● **Your task**: Word for word, the data below must be repeated in full; no picture is to be included.

__________

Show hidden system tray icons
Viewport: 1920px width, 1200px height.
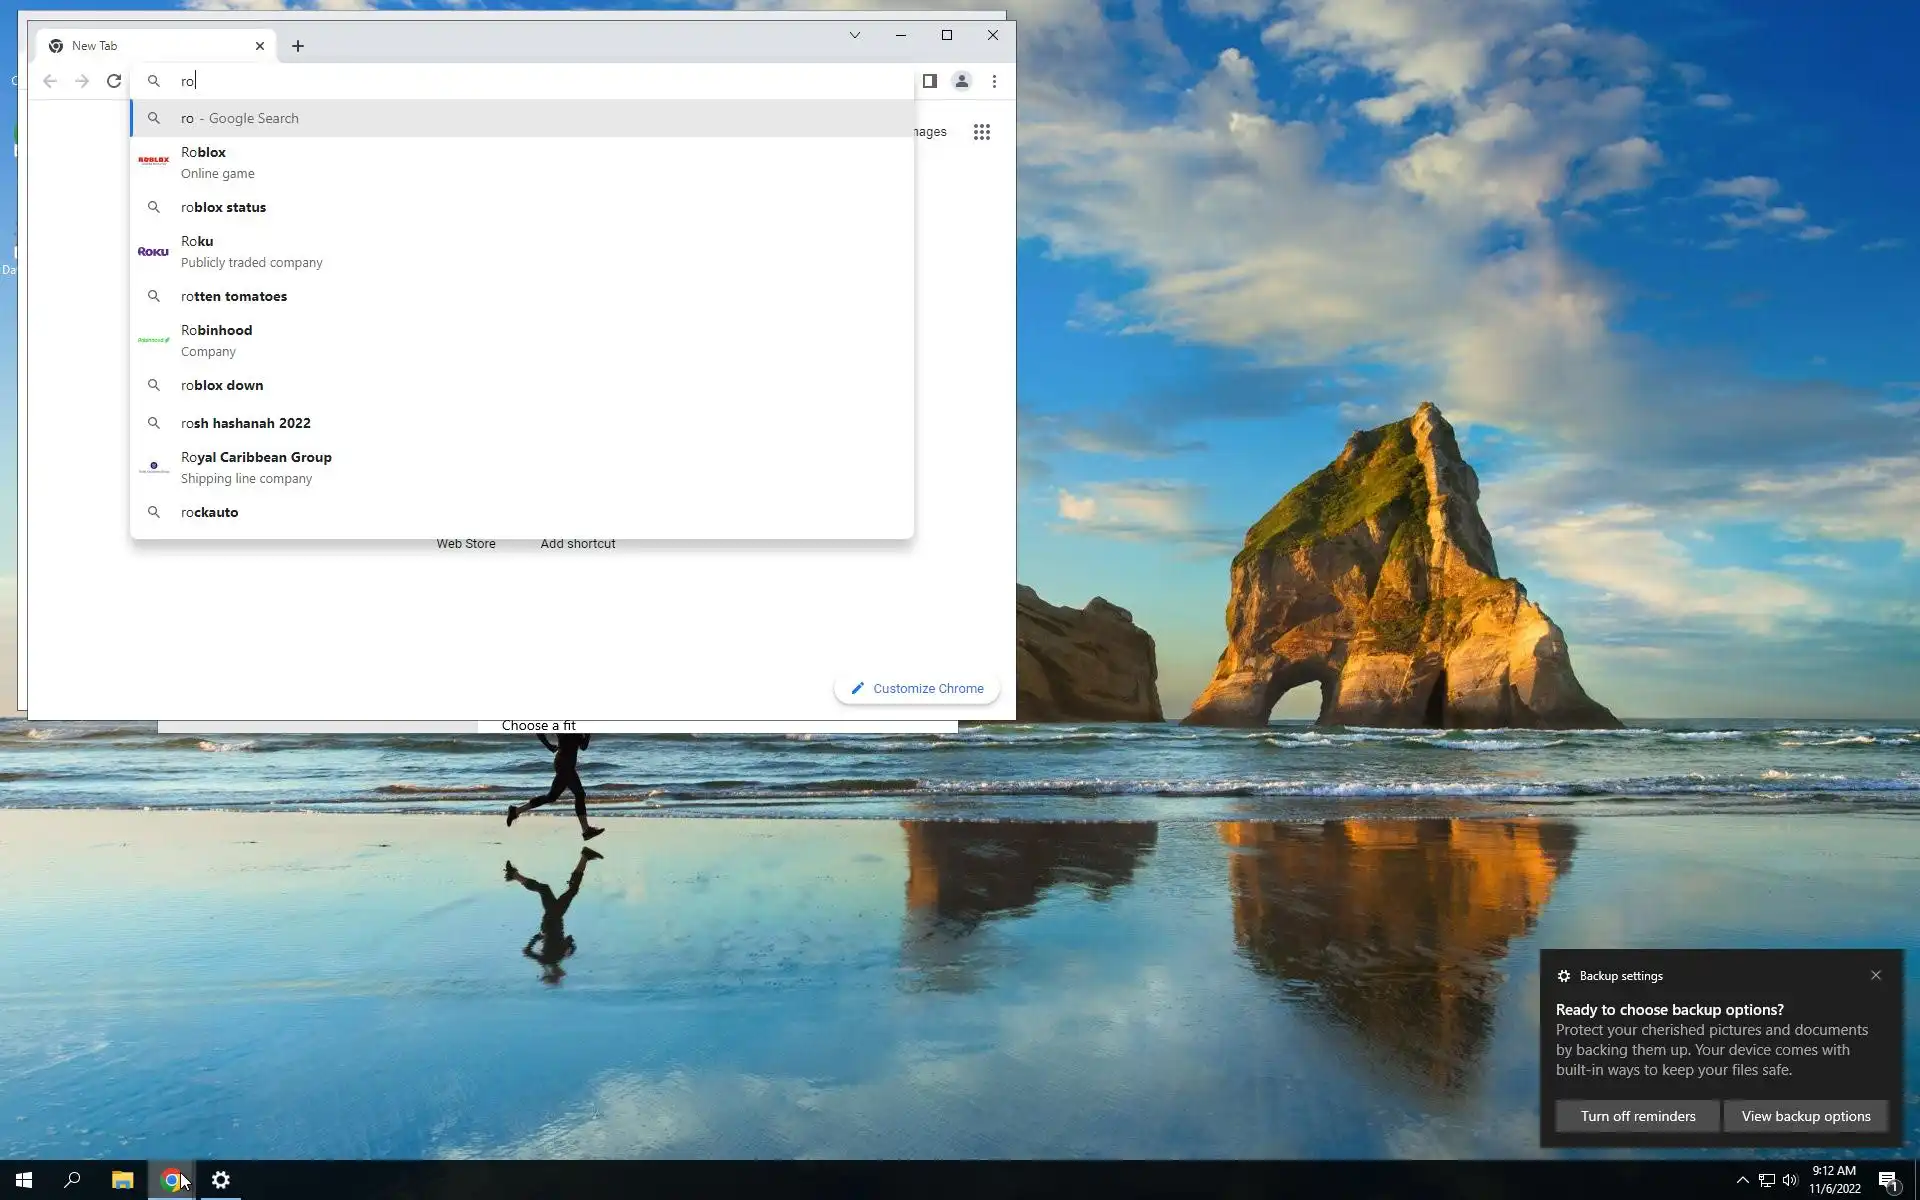pyautogui.click(x=1742, y=1180)
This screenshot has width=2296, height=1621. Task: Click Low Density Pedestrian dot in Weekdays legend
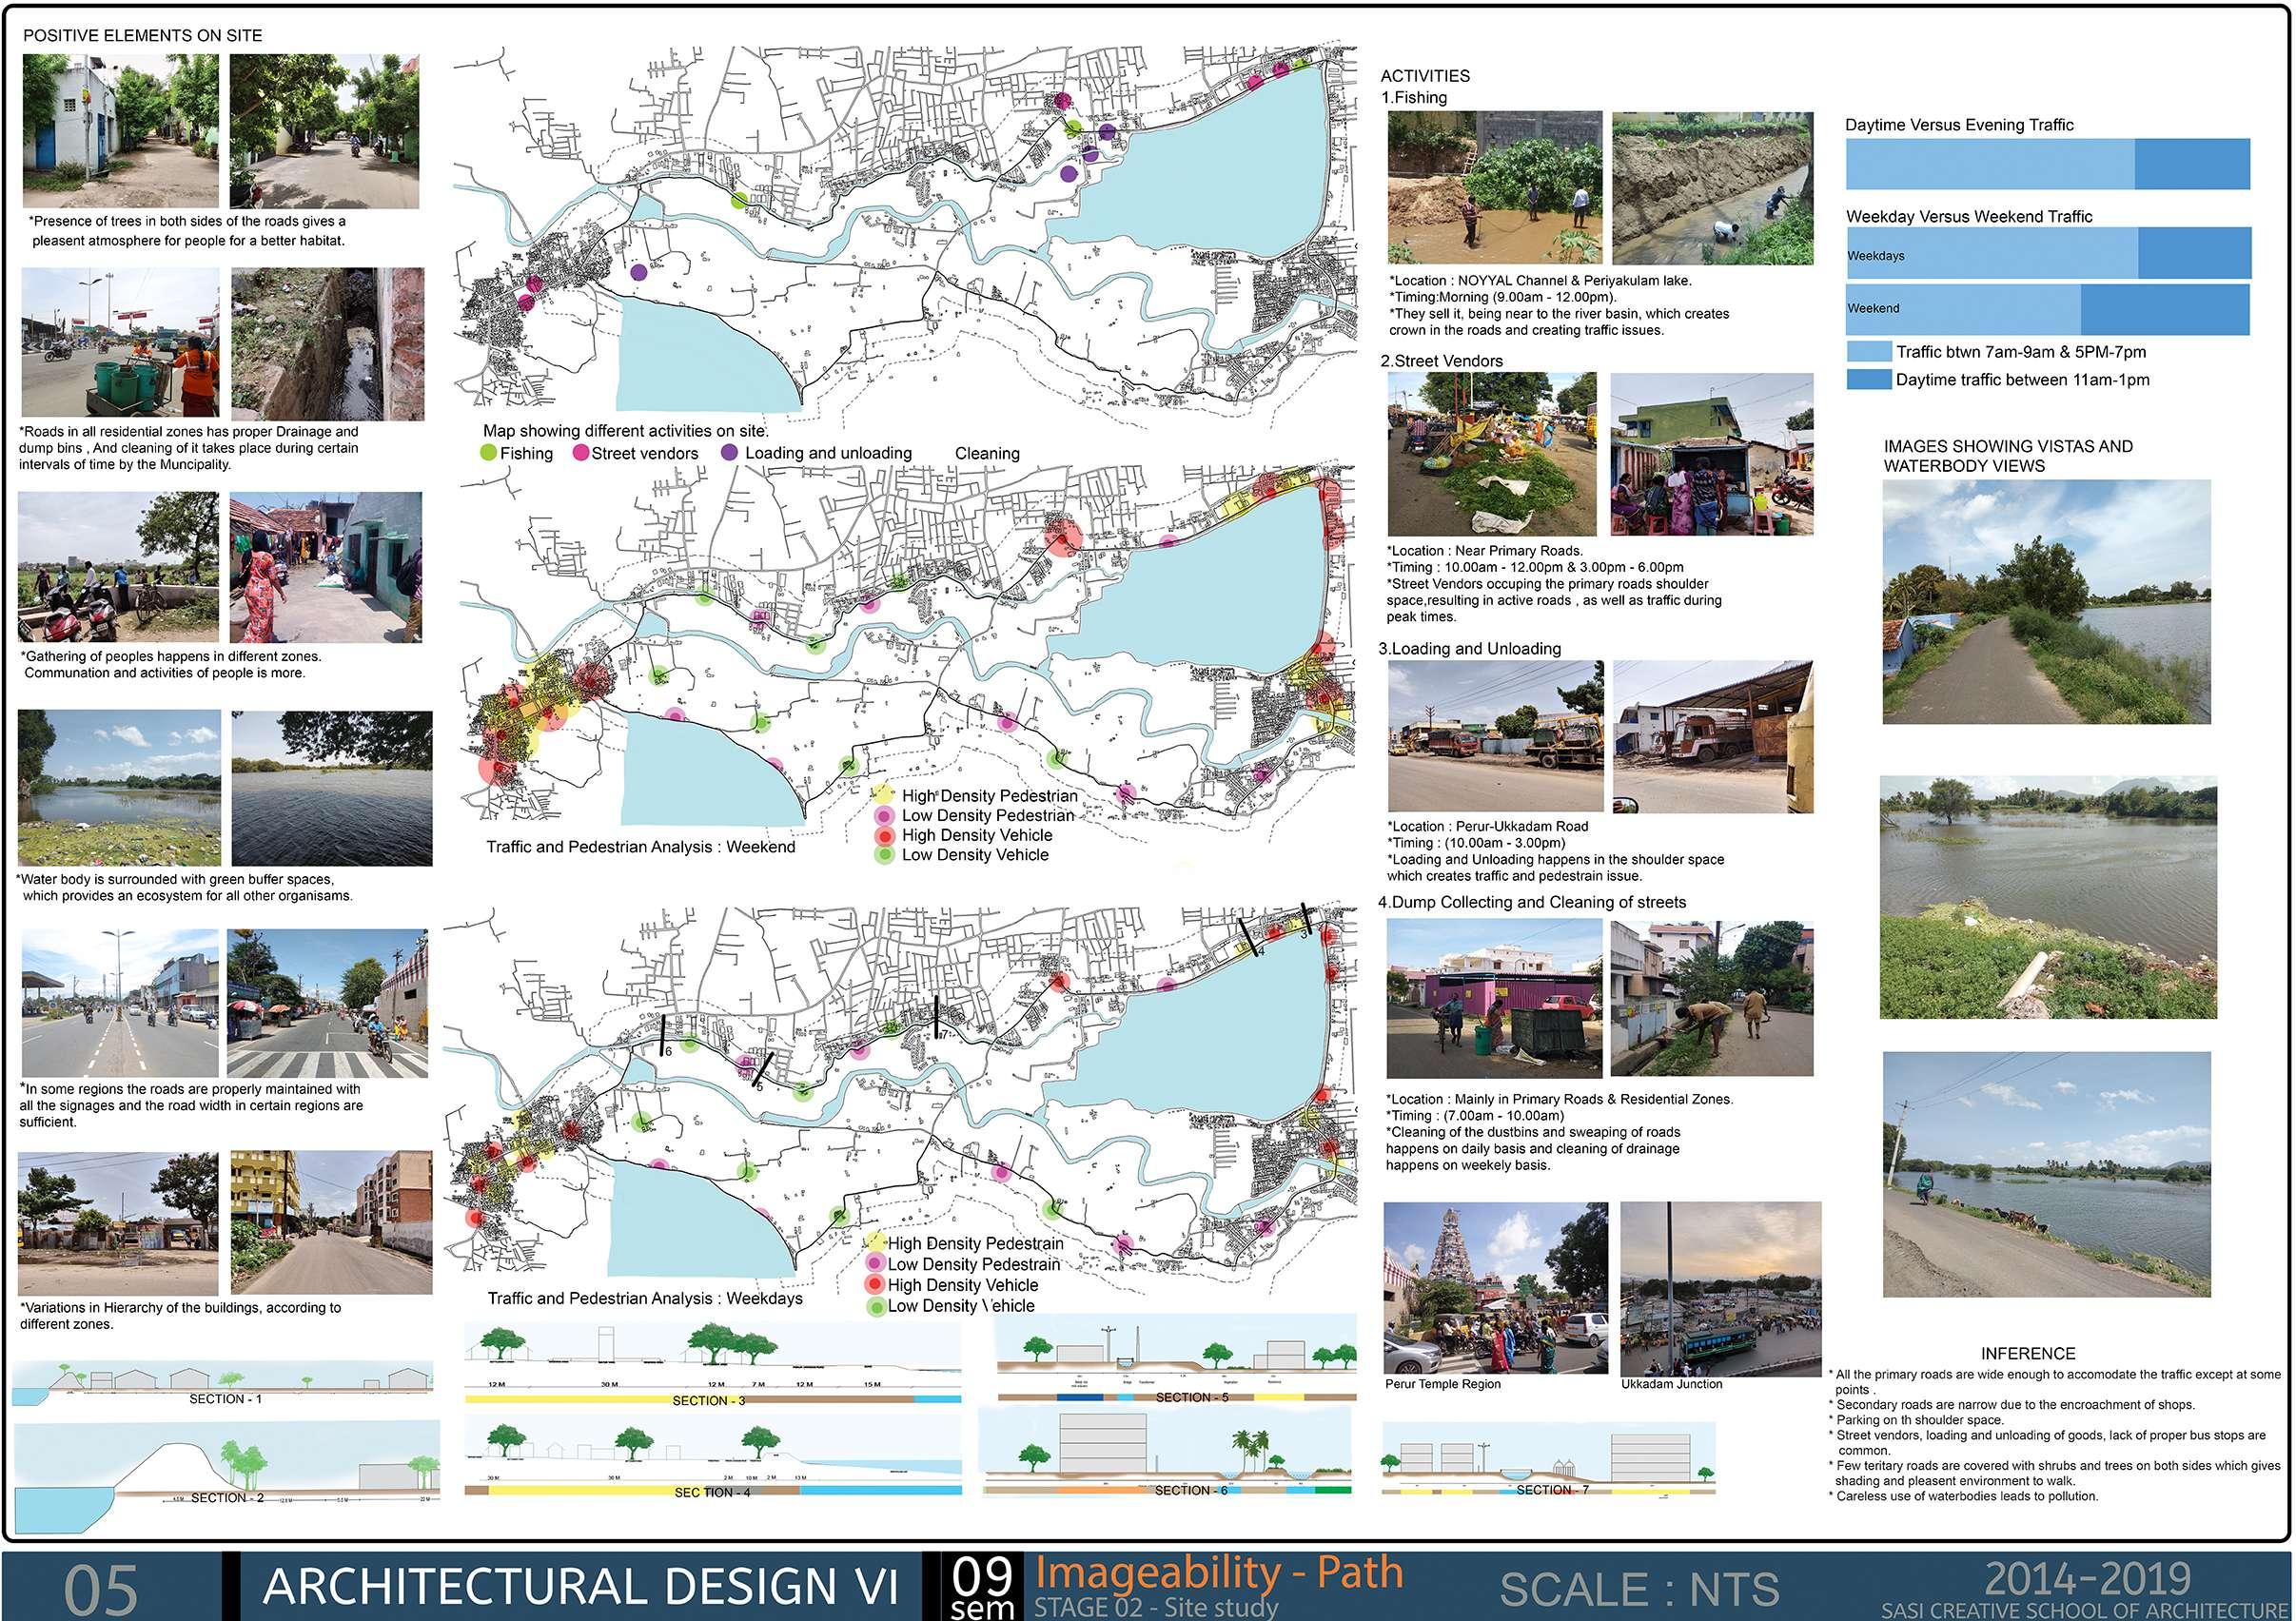[x=876, y=1264]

__________

● **Expected answer**:
Show hidden system tray icons
Viewport: 1920px width, 1200px height.
pyautogui.click(x=1742, y=1180)
This screenshot has width=2296, height=1621. Task: Click Low Density Pedestrian dot in Weekdays legend
[x=876, y=1264]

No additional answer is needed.